** START DATA **
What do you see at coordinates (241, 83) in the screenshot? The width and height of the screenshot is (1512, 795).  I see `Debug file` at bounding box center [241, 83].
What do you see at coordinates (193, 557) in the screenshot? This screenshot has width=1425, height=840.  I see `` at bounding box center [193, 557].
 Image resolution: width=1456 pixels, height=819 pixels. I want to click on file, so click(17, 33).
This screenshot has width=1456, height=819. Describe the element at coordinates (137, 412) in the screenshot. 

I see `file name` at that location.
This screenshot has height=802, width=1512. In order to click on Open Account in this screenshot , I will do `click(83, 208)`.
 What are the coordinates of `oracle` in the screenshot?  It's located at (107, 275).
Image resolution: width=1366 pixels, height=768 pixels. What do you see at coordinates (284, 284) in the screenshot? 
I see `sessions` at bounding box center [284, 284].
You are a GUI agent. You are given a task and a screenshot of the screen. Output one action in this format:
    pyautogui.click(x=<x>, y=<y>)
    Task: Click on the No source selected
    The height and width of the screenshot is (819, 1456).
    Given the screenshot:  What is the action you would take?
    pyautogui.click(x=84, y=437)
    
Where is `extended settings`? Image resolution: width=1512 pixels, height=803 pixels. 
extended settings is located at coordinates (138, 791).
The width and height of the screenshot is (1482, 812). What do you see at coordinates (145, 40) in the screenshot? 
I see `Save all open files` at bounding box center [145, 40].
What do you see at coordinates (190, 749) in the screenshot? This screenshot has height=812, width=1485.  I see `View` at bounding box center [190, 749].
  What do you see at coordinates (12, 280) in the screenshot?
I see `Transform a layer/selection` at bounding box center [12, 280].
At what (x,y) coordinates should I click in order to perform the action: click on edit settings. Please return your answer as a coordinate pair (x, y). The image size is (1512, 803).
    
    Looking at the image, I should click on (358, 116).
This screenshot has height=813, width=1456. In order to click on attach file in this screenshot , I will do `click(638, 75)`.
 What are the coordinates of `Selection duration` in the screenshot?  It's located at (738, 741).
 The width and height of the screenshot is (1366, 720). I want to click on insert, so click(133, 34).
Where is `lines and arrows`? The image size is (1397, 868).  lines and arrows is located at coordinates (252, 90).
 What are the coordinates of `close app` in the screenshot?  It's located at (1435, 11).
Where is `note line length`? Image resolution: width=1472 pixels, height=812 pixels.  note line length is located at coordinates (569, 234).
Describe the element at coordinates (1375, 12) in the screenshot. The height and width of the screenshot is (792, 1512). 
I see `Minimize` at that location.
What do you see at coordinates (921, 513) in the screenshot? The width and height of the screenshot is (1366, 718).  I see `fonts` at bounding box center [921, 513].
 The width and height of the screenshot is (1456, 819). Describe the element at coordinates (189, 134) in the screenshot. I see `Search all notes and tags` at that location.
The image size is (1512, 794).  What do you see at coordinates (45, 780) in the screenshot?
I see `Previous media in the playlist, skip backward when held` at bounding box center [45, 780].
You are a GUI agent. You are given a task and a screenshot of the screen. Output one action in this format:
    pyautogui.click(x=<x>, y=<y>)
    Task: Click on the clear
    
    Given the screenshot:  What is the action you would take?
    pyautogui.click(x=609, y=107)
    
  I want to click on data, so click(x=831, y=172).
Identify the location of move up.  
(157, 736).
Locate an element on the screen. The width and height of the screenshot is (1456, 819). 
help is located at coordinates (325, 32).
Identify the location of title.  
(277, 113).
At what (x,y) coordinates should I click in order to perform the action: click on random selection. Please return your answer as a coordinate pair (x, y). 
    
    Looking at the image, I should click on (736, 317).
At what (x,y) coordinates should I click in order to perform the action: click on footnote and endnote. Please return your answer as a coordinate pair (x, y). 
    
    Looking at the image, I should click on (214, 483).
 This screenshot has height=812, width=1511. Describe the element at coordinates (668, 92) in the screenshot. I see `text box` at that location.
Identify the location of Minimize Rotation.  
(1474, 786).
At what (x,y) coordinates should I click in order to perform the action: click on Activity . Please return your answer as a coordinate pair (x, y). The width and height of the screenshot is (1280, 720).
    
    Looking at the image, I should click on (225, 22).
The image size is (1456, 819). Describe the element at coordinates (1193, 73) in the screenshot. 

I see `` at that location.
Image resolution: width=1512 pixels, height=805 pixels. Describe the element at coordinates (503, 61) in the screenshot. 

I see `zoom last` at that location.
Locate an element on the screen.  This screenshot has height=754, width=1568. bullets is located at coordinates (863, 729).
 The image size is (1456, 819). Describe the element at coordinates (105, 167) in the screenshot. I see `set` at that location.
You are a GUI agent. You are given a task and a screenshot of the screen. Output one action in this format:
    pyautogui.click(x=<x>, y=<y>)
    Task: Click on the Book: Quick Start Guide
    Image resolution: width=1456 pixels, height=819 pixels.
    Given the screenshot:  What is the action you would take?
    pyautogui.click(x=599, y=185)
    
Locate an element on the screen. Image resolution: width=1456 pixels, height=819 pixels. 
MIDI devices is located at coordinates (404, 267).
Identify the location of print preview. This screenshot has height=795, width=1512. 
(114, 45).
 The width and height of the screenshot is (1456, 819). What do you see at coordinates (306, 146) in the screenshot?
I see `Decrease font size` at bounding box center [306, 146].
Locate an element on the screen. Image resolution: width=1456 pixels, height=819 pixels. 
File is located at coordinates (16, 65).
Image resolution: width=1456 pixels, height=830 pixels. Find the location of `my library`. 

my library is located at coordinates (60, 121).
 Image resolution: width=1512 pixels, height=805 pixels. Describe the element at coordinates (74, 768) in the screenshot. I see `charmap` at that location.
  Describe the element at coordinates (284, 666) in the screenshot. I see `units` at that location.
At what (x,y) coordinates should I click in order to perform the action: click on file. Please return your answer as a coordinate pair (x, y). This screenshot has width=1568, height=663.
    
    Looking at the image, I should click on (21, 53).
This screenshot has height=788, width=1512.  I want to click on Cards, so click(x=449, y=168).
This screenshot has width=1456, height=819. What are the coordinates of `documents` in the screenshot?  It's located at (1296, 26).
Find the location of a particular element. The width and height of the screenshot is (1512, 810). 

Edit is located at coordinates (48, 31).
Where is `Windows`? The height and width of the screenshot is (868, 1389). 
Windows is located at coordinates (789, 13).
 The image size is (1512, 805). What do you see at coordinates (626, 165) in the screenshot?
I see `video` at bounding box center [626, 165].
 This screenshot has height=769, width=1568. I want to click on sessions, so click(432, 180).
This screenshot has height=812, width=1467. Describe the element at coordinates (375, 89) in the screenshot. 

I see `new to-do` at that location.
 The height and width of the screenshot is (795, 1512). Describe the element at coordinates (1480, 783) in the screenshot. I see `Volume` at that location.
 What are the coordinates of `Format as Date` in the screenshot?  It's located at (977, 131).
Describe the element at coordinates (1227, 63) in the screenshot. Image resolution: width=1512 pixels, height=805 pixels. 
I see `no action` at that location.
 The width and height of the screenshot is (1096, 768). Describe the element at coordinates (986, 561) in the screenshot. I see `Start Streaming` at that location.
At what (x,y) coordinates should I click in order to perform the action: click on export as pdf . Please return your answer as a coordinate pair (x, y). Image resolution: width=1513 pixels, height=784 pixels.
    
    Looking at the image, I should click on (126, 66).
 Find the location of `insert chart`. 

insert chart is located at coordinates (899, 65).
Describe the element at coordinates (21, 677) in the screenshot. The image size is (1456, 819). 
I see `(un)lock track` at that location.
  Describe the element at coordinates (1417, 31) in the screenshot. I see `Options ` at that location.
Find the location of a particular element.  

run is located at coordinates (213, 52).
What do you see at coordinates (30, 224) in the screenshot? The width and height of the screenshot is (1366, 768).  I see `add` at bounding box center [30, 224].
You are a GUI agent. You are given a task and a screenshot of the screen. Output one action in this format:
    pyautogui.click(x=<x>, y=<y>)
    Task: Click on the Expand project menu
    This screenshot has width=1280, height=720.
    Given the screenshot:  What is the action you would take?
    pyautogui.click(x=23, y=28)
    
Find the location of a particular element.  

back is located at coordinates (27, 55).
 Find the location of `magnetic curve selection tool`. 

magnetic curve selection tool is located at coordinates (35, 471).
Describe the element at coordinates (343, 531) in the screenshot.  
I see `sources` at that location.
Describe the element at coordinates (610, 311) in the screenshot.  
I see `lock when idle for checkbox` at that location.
** END DATA **
• [INSTRUCTIONS FOR THE TASK] Recast the records from the line containing "The width and height of the screenshot is (1482, 812)." down to the line containing "center [145, 40]." as a two-column CSV with the header input,output and one row per record. Put each field in quotation marks and turn any line breaks into spaces.

• [RESPONSE]
input,output
"The width and height of the screenshot is (1482, 812). What do you see at coordinates (145, 40) in the screenshot?","I see `Save all open files` at bounding box center [145, 40]."